Talvez não seja tão correto pensar assim. Um filme excessivamente calculado pode ter o que François Truffaut chamava de “poesia a priori”, ou seja, momentos muito estudados para serem considerados poéticos, o que pode ocorrer em pequenas tiradas cômicas, sequências com música especificamente colocada para emocionar ou mesmo um certo desleixo formal —a câmera na mão tremendo como num terremoto, por exemplo.

O indicado da Dinamarca ao Oscar de melhor filme estrangeiro tem tudo isso, e ainda é filmado em preto e branco. “A Garota da Agulha“, de Magnus von Horn, ao menos na forma, é o tipo de produto pensado para agradar curadores e espectadores de festivais internacionais. Agradar, no caso, apesar da crueldade presente na trama.

Estamos em Copenhague, em 1919. A crueldade do mundo encontra a histeria de personagens que gritam e pisam uns nos outros. Mundo cão típico de um período específico, o fim da Primeira Guerra Mundial.

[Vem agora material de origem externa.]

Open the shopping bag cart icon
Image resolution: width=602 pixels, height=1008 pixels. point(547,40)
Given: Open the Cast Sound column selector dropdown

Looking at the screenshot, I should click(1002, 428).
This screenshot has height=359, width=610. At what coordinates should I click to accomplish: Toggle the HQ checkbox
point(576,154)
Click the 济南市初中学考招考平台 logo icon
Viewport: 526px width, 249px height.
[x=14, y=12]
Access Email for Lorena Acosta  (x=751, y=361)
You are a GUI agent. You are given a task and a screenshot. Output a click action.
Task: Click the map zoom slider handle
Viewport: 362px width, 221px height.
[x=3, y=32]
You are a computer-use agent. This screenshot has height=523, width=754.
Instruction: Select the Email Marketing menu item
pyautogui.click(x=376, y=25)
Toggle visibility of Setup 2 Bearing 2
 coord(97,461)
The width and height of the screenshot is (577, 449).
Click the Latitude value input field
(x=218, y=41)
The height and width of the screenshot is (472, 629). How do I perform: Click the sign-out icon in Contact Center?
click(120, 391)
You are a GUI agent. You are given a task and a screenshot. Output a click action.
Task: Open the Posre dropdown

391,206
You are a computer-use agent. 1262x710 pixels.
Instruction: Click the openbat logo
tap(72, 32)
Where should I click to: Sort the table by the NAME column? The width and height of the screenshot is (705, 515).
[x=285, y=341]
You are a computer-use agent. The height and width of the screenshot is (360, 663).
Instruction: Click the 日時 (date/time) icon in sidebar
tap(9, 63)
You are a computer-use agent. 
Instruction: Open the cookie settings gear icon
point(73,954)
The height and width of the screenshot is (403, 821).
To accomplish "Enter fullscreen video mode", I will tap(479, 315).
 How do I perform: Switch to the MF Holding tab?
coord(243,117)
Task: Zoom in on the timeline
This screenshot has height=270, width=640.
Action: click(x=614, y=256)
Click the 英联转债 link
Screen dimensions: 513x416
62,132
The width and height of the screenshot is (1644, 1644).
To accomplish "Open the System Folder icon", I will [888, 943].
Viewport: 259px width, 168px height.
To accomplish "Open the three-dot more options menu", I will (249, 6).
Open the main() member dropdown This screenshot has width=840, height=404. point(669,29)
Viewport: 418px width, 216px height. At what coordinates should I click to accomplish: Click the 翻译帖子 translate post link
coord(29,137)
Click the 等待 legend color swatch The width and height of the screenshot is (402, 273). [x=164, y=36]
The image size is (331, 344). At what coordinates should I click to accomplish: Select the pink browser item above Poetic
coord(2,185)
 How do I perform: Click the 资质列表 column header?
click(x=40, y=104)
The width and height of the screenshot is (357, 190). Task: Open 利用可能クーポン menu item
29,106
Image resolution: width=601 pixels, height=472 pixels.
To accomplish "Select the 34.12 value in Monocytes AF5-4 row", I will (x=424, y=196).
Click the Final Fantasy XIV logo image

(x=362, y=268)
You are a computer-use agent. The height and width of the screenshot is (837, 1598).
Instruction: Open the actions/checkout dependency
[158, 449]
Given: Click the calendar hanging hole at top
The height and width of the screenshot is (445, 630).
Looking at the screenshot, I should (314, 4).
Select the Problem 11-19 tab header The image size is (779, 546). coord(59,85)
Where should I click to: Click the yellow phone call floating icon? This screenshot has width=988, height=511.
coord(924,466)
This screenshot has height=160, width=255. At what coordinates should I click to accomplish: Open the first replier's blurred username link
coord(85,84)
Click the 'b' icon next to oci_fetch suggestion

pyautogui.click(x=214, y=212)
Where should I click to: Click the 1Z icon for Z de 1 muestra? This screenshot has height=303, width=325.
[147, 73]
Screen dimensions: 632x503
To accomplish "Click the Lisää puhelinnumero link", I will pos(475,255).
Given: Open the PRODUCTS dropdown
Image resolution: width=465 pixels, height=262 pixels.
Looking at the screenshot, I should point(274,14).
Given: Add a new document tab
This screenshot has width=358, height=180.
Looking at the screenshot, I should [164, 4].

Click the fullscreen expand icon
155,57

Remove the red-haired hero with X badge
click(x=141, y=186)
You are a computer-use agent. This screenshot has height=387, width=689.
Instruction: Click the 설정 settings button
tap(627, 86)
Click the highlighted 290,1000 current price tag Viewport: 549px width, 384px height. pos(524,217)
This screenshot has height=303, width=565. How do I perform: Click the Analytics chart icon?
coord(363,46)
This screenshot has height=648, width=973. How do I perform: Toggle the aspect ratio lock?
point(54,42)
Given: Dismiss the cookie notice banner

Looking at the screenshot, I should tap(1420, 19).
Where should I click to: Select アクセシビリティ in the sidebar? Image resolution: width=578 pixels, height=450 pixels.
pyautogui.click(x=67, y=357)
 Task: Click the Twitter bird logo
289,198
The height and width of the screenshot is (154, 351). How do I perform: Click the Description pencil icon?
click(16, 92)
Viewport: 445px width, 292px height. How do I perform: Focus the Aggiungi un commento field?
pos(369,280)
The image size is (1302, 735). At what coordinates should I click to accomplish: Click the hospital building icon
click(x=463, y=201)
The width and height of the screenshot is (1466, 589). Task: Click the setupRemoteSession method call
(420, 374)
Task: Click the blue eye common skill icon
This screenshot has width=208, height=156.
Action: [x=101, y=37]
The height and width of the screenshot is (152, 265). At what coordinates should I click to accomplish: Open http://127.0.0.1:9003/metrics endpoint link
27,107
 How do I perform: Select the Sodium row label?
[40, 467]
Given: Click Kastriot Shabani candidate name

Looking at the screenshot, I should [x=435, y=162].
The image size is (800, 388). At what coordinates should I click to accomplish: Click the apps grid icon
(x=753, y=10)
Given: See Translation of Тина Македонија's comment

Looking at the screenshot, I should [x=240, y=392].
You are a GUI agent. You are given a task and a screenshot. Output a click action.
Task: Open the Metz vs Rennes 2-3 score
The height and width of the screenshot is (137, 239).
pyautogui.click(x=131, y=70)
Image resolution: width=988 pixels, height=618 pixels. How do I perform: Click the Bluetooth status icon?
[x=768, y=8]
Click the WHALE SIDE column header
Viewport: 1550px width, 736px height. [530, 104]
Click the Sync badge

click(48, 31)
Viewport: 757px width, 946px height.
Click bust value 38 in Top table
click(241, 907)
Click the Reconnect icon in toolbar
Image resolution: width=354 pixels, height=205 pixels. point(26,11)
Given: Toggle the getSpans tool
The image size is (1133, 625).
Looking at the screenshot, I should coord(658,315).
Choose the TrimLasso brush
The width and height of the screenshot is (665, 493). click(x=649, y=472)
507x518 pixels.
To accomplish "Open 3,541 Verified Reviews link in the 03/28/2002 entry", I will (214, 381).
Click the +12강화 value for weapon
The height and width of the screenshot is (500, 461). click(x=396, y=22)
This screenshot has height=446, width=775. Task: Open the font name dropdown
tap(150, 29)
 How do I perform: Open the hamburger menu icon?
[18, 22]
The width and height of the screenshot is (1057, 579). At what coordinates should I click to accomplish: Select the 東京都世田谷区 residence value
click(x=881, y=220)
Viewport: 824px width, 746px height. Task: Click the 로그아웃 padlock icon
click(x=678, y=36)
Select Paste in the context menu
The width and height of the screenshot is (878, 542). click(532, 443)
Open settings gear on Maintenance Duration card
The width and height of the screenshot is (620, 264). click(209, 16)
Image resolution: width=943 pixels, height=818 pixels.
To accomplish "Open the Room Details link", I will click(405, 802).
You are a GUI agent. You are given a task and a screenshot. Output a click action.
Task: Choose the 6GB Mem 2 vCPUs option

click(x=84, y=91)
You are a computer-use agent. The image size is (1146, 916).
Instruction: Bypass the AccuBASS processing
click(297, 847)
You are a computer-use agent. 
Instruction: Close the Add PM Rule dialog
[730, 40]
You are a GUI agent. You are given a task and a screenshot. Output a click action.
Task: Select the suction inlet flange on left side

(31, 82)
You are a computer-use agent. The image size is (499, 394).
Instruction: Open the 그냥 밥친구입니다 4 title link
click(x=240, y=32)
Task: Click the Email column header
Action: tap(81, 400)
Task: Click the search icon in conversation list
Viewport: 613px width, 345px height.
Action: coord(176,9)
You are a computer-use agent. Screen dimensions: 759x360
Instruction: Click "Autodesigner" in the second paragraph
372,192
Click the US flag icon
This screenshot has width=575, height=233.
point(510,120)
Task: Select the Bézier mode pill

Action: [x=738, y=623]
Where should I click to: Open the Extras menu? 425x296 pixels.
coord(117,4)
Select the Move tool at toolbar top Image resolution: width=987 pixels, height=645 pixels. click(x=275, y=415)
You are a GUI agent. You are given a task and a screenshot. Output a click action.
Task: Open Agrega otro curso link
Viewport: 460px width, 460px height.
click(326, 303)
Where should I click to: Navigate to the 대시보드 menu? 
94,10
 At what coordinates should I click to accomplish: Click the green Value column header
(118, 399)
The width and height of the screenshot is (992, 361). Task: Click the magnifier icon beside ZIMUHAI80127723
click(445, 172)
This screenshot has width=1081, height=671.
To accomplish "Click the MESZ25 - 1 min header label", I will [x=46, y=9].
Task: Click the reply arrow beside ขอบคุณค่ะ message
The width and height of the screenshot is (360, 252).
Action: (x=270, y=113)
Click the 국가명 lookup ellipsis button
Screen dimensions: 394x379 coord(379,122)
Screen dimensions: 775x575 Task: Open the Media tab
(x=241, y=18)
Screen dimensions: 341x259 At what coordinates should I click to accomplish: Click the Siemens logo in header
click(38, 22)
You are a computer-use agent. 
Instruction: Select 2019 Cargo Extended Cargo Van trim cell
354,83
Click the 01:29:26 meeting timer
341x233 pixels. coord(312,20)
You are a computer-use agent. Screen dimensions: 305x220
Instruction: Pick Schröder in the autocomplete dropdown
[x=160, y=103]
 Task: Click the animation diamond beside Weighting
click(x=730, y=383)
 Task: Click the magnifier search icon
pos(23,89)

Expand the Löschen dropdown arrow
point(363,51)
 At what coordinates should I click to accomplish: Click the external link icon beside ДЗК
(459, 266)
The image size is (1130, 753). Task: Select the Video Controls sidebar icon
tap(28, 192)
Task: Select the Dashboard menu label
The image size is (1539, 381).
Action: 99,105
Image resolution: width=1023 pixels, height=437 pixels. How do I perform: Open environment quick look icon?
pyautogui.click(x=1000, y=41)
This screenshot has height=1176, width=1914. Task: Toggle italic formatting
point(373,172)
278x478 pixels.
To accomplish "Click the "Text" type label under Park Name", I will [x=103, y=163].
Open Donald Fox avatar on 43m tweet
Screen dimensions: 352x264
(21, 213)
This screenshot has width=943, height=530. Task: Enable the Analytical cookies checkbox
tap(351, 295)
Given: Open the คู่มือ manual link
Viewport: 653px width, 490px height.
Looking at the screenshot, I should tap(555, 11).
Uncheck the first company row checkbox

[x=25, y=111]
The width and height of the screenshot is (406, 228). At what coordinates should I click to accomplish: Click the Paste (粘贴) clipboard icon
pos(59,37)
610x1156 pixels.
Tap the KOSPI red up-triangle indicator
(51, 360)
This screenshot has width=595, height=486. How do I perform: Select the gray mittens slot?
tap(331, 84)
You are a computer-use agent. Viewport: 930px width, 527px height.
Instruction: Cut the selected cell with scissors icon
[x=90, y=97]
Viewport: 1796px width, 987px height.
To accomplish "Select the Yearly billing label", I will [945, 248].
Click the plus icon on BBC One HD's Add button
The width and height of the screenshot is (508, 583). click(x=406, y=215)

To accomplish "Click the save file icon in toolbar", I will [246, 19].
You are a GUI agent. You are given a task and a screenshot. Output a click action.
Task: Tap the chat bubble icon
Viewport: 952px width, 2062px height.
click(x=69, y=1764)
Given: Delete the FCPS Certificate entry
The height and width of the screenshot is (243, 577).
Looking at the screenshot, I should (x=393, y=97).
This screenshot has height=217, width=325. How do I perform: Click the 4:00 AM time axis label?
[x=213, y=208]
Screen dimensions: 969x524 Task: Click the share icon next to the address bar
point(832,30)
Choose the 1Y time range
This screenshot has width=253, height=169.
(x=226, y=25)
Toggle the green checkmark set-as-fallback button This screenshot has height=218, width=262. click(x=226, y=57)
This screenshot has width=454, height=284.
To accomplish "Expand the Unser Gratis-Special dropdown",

Cansada de esperar pelo retorno do marido, tido como morto sem que seu corpo fosse encontrado, a protagonista Karoline, papel de Vic Carmen Sonne, se envolve com outro homem e fica grávida. Só então o marido reaparece, mutilado física e mentalmente pela guerra. Primeiro ela o alimenta, depois pede, aos berros, para ele ir embora.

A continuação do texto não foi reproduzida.